### What to do
Continue the post about migrating OpenTelemetry-go to exponential histograms, starting right after its last line.

### Selected excerpt
┌──
OpenTelemetry-go makes it hard to migrate to exponential histograms

github.com/prometheus/client_golang has a nice feature where a histogram can simultaneously be both an exponential (native) histogram and a classic (explicit bucket) one. Then, depending on what formats are accepted by the scraper, either both the native histogram version and the classical one are exposed, or just the classical one (text format). There has been an initiative to expose native histograms in text format, but it hasn’t yet solidified.

Unfortunately, in the OpenTelemetry standards, a histogram at any point can only have either explicit buckets or exponential buckets. From https://opentelemetry.io/docs/specs/otel/metrics/data-model/#model-details:

In this low-level metrics data model, a Timeseries is defined by an entity consisting of several metadata properties:

  • Metric name
  • Attributes (dimensions)
  • Value type of the point (integer, floating point, etc)
  • Unit of measurement

The primary data of each timeseries are ordered (timestamp, value) points, with one of the following value types:

  • Counter (Monotonic, Cumulative)
└──
### Data section
┌──
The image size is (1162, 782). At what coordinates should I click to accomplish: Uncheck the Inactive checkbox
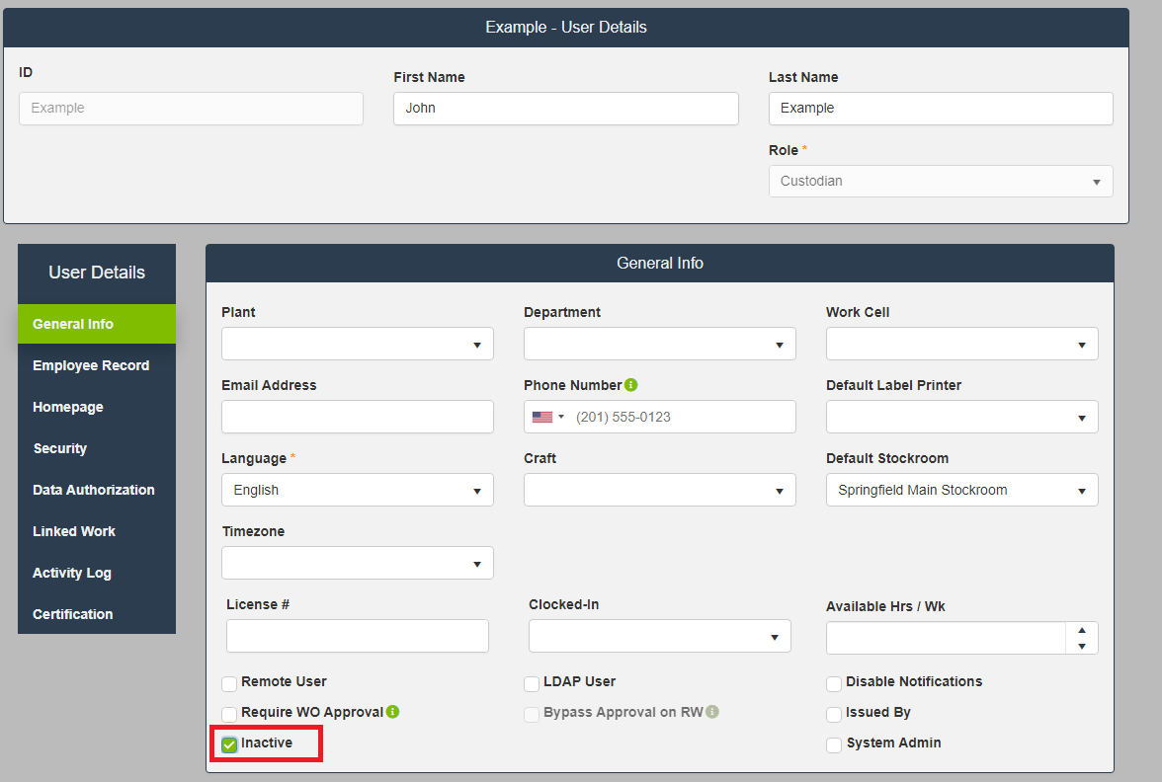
└──
### Result of this task
  • Gauge
  • Histogram
  • Exponential Histogram

Unfortunately, native (exponential) and classic (explicit bucket) expose different metric names even though they have the same metric family. An explicit bucket histogram exposes these extra metrics for each histogram:

  • METRICNAME_bucket
  • METRICNAME_sum
  • METRICNAME_count

Whereas with a native histogram, you would only get METRICNAME. This means that when switching to exponential histograms, you will have to create what is called “a view” of each histogram that you want to convert. The code looks as follows:

package main

import (
	"go.opentelemetry.io/otel/sdk/instrumentation"
	"go.opentelemetry.io/otel/sdk/metric"
)

func main() {
	exponentialView := metric.NewView(
		metric.Instrument{
			Name:  "latency",
			Scope: instrumentation.Scope{Name: "http"},
		},
		metric.Stream{
		        Name: "exponentiallatency",
			Aggregation: metric.AggregationBase2ExponentialHistogram{
				MaxSize:  160,
				MaxScale: 20,
			},
		},
	)
	explicitView := metric.NewView(
		metric.Instrument{
			Name:  "latency",
			Scope: instrumentation.Scope{Name: "http"},
		},
		metric.Stream{
		        Name: "explicit",
			Aggregation: metric.AggregationExplicitBucketHistogram{
					Boundaries: []float64{0, 1, 2, 5, 10},
			},
		},
	)
	

	// The created view can then be registered with the OpenTelemetry metric
	// SDK using the WithView option.
	_ = metric.NewMeterProvider(
		metric.WithView(exponentialView, explicitView),
	)
}

(from https://pkg.go.dev/go.opentelemetry.io/otel/sdk/metric)

What is worse is that this API forces you to redefine the boundaries in the view, even though they could be (and are) defined near the histogram call, where they are created.

So, it seems to me like the suggestion would be to use just AggregationBase2ExponentialHistogram and then after deploying these changes, go rush to change all your alerting/recording rules + dashboards.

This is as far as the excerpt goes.